## Begin Excerpted text

Indexing Texts with SMART
Although my colleagues here at Tilburg University may think the time I spend fiddling with Linux on a PC could be put to better use, they are wrong. The “fiddling with Linux” I do at home; at work I do only the minimum necessary to keep Linux fed and happy. As most readers of this journal know, this involves making the occasional backup and not much else.
When I sit in front of my PC, I work (well, mostly). Linux makes it possible to do my work with a minimum of fuss, and a big part of the credit for this goes to Jacques Gelinas, the man who wrote UMSDOS: a layer between the Unix operating system and the vanilla MS-DOS file allocation table. This program makes it possible to access the DOS partition of my hard disk from either operating system. This is good news, since I am totally dependent on two programs: SMART, an indexing and retrieval system, and SPSS for Windows, which twiddles the data I obtain from SMART. SMART runs only under Unix (and not all Unices, for that matter) and SPSS4Windows, obviously, runs under MS Windows. Whatever the virtues of this operating system may be, you emphatically do not want to use it in any kind of experimental environment.
I suppose Statistical Package for the Social Sciences (SPSS) will be familiar to most Linux users. If not—SPSS is a statistical package not only for the “social sciences”, but also for anyone who needs statistical analysis of his data.
SMART is an indexing and retrieval program for text. It not only indexes the words, it also adds weights to them. It allows the user to compare the indexed documents in the Vector Space Model and compute the distances between documents or between documents and queries. To understand why this is special, we must delve a bit into the typical problems of information retrieval, i.e., the storage of books, articles, etc., and their retrieval based on content.
At the end of the 60s, automatic indexing of texts became a viable option, and many people thought the problems of information retrieval were solved. Programs like STAIRS (IBM, 1972) enabled the users to file and rapidly retrieve documents using any word in the text and boolean operators (AND, OR, NOT) with those words—who could ask for more? Then in 1985, a famous article was published by two researchers in the field. Footnote 1. In this article, they reported on the performance of STAIRS in real life, and they showed that the efficiency of STAIRS and similar systems was, in fact, much lower than assumed. Even experienced users could not obtain a recall of more than 20-40% of the relevant documents in a database of 100,000 documents, and worse, they were not aware of this fact.
The problem with all retrieval systems of this type is that human language is so fuzzy. There may be as many as a dozen different terms and words pointing to one and the same object, and one word may have widely different meanings. In information retrieval, this can lead to one of two situations. One, you obtain a high precision where almost all the retrieved documents are relevant, but an unknown number of other relevant documents are not included. Or two, you get a high recall that includes a lot of irrelevant documents in the result. When the proportion of irrelevant documents is high in a retrieved set of documents, the user will most likely stop looking before he or she has found all the relevant documents. At this point, his “futility-point” has been reached. In such a case the net result is equivalent to those relevant records not being retrieved. Therefore, the concept of ranking, i.e., the ordering of retrieved documents based on relevance, is very important in information retrieval.
Modern (and not so modern) research has offered a number of possible solutions to this dilemma, among them the concept of weighted keywords. This means that every keyword-document combination has a weight attached that is (one hopes) an indication of the relevance of that particular keyword for that particular document. SMART does just that: it creates indices for a database of documents and attaches weights to them. The method may be expressed intuitively as “the more a word occurs in fewer documents, the higher the weight.” If the word “dog” occurs twenty times in a given document but in no other documents, you may be relatively certain that this document is about dogs. Information retrieval addicts like me talk about the tf.idf weight.

## End Excerpted text
## Begin Dataset extract

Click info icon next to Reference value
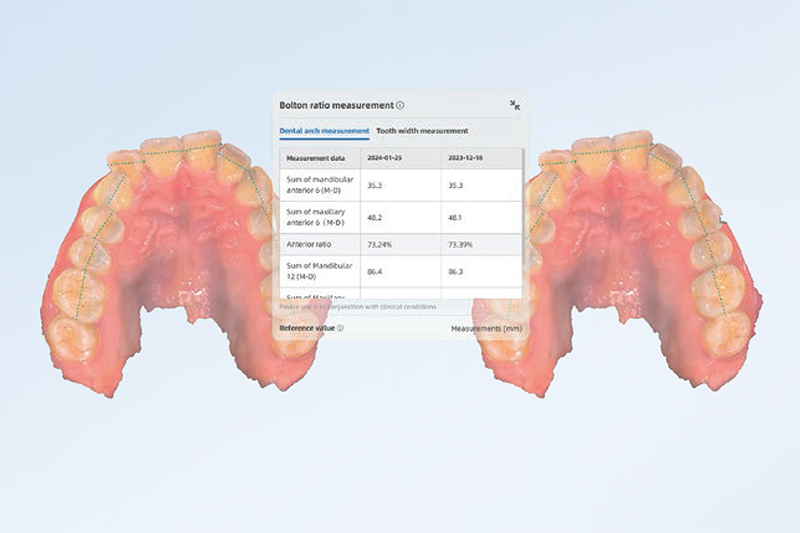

## End Dataset extract

## Your instructions
Which boolean operators does the SMART article say STAIRS let users combine with words from the text? List all of them. Answer from the SMART article alone, not from the lines.

## Exercise response
AND, OR, NOT